## Task requirements
Count the lines below that contain the word "Share". Give only the number.

## Given records
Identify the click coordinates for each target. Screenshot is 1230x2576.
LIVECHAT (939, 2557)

--

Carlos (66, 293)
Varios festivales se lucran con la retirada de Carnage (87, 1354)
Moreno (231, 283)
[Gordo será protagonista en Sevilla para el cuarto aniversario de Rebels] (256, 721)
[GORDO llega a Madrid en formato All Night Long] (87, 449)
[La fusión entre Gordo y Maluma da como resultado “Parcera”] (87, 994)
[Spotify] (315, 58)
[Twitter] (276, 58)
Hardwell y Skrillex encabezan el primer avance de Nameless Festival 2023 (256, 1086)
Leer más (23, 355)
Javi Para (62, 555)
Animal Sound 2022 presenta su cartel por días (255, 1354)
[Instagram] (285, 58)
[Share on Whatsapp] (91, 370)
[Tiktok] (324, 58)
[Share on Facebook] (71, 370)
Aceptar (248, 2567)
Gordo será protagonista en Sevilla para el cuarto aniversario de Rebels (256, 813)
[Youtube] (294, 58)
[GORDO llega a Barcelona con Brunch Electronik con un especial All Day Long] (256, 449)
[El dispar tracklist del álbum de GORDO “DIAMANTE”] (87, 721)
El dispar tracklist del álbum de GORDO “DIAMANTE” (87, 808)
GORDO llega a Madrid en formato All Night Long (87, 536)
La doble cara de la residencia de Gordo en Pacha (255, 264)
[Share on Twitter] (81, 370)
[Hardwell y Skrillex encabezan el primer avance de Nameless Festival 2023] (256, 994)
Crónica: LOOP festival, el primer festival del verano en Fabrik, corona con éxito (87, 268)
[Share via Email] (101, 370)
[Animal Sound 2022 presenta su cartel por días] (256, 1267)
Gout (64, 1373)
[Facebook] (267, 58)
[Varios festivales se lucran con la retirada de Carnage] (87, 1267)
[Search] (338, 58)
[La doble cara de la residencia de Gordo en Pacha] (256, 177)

## Result
4